Retyping the entries exactly is all that is required.

*** Data

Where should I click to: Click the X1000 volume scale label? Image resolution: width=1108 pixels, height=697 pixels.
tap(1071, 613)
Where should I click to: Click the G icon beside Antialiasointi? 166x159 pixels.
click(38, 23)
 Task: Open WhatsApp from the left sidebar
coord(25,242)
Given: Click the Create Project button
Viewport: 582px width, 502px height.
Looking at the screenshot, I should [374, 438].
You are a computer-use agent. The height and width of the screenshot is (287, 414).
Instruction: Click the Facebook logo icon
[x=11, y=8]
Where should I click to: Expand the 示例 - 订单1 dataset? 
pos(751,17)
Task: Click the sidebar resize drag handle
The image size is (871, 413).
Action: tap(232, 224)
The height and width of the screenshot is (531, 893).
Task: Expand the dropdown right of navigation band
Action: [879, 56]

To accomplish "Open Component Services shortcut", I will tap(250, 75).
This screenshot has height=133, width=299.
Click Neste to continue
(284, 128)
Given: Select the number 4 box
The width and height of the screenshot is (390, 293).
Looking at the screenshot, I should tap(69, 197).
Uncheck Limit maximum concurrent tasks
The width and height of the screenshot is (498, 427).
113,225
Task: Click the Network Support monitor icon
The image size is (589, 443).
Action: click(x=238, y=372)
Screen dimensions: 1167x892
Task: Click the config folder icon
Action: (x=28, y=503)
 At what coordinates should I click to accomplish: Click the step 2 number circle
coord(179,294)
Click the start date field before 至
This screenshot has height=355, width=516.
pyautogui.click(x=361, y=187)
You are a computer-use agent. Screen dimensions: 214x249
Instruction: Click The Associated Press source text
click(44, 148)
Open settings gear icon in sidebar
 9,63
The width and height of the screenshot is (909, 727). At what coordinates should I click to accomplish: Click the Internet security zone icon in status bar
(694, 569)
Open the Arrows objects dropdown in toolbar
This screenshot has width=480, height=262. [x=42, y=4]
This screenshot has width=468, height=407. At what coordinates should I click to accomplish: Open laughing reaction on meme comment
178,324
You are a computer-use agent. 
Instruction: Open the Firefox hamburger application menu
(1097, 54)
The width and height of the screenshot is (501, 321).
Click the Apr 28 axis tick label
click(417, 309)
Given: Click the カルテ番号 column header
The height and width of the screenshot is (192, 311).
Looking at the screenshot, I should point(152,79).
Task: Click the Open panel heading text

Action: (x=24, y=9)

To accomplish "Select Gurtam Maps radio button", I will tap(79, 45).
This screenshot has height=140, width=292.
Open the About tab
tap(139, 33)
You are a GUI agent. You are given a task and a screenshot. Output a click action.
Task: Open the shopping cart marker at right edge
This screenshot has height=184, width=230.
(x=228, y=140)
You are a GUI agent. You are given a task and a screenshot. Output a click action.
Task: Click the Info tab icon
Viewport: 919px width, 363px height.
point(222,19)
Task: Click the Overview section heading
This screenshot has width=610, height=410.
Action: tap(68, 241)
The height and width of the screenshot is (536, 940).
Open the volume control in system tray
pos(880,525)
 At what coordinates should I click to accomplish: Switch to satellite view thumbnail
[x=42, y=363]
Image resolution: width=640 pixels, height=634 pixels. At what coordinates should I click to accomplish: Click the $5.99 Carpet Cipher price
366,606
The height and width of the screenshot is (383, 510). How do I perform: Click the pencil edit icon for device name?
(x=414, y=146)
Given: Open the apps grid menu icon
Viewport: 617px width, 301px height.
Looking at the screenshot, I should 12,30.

******

Answer space:
Where should I click to: Click the X1000 volume scale label? Image resolution: width=1108 pixels, height=697 pixels.
tap(1071, 613)
Where should I click to: Click the G icon beside Antialiasointi? 166x159 pixels.
click(38, 23)
 Task: Open WhatsApp from the left sidebar
coord(25,242)
Given: Click the Create Project button
Viewport: 582px width, 502px height.
Looking at the screenshot, I should [374, 438].
You are a computer-use agent. The height and width of the screenshot is (287, 414).
Instruction: Click the Facebook logo icon
[x=11, y=8]
Where should I click to: Expand the 示例 - 订单1 dataset? 
pos(751,17)
Task: Click the sidebar resize drag handle
The image size is (871, 413).
Action: tap(232, 224)
The height and width of the screenshot is (531, 893).
Task: Expand the dropdown right of navigation band
Action: [879, 56]

To accomplish "Open Component Services shortcut", I will tap(250, 75).
This screenshot has height=133, width=299.
Click Neste to continue
(284, 128)
Given: Select the number 4 box
The width and height of the screenshot is (390, 293).
Looking at the screenshot, I should tap(69, 197).
Uncheck Limit maximum concurrent tasks
The width and height of the screenshot is (498, 427).
113,225
Task: Click the Network Support monitor icon
The image size is (589, 443).
Action: click(x=238, y=372)
Screen dimensions: 1167x892
Task: Click the config folder icon
Action: (x=28, y=503)
 At what coordinates should I click to accomplish: Click the step 2 number circle
coord(179,294)
Click the start date field before 至
This screenshot has height=355, width=516.
pyautogui.click(x=361, y=187)
You are a computer-use agent. Screen dimensions: 214x249
Instruction: Click The Associated Press source text
click(44, 148)
Open settings gear icon in sidebar
 9,63
The width and height of the screenshot is (909, 727). At what coordinates should I click to accomplish: Click the Internet security zone icon in status bar
(694, 569)
Open the Arrows objects dropdown in toolbar
This screenshot has width=480, height=262. [x=42, y=4]
This screenshot has width=468, height=407. At what coordinates should I click to accomplish: Open laughing reaction on meme comment
178,324
You are a computer-use agent. 
Instruction: Open the Firefox hamburger application menu
(1097, 54)
The width and height of the screenshot is (501, 321).
Click the Apr 28 axis tick label
click(417, 309)
Given: Click the カルテ番号 column header
The height and width of the screenshot is (192, 311).
Looking at the screenshot, I should point(152,79).
Task: Click the Open panel heading text

Action: (x=24, y=9)

To accomplish "Select Gurtam Maps radio button", I will tap(79, 45).
This screenshot has height=140, width=292.
Open the About tab
tap(139, 33)
You are a GUI agent. You are given a task and a screenshot. Output a click action.
Task: Open the shopping cart marker at right edge
This screenshot has height=184, width=230.
(x=228, y=140)
You are a GUI agent. You are given a task and a screenshot. Output a click action.
Task: Click the Info tab icon
Viewport: 919px width, 363px height.
point(222,19)
Task: Click the Overview section heading
This screenshot has width=610, height=410.
Action: tap(68, 241)
The height and width of the screenshot is (536, 940).
Open the volume control in system tray
pos(880,525)
 At what coordinates should I click to accomplish: Switch to satellite view thumbnail
[x=42, y=363]
Image resolution: width=640 pixels, height=634 pixels. At what coordinates should I click to accomplish: Click the $5.99 Carpet Cipher price
366,606
The height and width of the screenshot is (383, 510). How do I perform: Click the pencil edit icon for device name?
(x=414, y=146)
Given: Open the apps grid menu icon
Viewport: 617px width, 301px height.
Looking at the screenshot, I should 12,30.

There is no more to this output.